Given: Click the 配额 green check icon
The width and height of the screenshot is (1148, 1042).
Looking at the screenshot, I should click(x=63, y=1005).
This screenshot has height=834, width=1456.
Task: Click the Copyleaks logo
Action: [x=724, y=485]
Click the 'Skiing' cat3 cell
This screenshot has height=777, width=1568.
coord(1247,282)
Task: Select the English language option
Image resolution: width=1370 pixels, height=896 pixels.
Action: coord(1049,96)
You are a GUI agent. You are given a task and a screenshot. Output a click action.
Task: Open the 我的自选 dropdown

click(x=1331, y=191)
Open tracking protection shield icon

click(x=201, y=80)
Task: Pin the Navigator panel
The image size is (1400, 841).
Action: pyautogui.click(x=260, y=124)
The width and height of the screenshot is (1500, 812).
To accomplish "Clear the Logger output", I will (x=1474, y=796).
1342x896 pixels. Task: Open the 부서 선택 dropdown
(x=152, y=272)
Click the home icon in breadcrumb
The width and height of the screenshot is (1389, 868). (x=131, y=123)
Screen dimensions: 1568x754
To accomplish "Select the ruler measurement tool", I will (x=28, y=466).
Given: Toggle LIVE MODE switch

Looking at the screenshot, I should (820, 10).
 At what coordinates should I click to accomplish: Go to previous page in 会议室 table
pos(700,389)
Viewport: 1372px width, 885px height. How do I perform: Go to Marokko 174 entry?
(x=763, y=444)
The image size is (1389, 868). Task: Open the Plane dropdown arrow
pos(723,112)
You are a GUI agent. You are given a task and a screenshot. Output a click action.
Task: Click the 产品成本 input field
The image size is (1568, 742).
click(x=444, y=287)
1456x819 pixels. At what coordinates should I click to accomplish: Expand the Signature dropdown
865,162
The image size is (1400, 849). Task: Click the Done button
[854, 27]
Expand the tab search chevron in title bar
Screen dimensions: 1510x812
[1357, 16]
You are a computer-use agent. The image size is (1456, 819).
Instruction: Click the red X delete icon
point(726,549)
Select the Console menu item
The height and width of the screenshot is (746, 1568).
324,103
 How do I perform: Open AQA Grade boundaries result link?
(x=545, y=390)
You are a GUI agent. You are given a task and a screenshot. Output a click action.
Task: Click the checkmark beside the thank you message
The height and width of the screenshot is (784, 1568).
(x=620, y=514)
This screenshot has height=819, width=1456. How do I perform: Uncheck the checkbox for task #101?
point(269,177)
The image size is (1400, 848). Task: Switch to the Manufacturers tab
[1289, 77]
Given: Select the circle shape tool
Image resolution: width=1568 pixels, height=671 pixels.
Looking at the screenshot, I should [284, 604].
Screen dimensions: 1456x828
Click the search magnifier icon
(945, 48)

------------------------

WHAT TO PRODUCE - Count the lines above in which the string "will" occurs. Give that number and nothing else.

PROBLEM SOLUTION - 2